Content starts
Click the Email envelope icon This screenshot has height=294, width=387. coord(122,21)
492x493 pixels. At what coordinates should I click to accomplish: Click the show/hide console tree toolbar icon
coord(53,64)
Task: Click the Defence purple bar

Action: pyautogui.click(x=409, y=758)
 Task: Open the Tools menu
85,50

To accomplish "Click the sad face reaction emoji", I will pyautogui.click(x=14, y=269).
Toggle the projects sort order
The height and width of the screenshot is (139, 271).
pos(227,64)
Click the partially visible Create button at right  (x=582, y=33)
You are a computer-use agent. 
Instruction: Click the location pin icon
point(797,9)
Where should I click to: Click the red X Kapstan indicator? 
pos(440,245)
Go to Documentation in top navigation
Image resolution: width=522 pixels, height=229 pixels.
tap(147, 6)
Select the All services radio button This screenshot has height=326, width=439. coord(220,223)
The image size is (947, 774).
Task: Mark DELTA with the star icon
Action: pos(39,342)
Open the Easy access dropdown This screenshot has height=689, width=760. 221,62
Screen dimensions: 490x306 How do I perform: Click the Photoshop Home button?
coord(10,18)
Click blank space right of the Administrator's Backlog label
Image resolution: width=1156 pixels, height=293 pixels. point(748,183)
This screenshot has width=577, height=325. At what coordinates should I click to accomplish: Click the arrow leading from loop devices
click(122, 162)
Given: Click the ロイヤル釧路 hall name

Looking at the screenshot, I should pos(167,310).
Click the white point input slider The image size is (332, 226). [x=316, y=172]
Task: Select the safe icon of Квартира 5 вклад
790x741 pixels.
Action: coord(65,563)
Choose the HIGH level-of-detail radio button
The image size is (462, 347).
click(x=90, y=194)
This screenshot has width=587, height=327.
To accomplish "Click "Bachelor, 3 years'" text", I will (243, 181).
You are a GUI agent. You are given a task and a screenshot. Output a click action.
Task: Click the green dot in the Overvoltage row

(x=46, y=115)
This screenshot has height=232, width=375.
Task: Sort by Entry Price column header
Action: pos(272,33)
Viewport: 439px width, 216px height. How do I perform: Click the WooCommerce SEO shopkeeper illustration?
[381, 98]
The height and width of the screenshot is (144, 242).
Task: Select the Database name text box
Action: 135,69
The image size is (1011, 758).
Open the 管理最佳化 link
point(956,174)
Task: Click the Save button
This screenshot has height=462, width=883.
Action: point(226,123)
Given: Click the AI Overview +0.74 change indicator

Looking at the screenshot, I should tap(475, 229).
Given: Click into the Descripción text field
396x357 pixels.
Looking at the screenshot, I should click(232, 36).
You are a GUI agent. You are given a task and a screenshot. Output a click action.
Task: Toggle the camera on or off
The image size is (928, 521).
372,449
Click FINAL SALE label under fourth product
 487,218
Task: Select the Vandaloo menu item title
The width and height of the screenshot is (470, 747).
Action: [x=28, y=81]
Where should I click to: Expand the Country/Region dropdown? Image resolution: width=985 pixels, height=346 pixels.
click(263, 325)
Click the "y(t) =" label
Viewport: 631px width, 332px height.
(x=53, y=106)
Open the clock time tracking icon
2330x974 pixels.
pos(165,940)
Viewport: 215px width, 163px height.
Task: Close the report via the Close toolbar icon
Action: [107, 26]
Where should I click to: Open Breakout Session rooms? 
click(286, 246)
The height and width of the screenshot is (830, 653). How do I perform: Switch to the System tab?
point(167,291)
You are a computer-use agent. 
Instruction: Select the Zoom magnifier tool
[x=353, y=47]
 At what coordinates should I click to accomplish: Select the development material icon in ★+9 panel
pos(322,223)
Content ends
* **Assigned task**:
The answer is to be the lines from the one holding "2330x974 pixels." through the end of the data above, transcribed character for character, both ends included.

* **Solution to this exercise**:
2330x974 pixels.
pos(165,940)
Viewport: 215px width, 163px height.
Task: Close the report via the Close toolbar icon
Action: [107, 26]
Where should I click to: Open Breakout Session rooms? 
click(286, 246)
The height and width of the screenshot is (830, 653). How do I perform: Switch to the System tab?
point(167,291)
You are a computer-use agent. 
Instruction: Select the Zoom magnifier tool
[x=353, y=47]
 At what coordinates should I click to accomplish: Select the development material icon in ★+9 panel
pos(322,223)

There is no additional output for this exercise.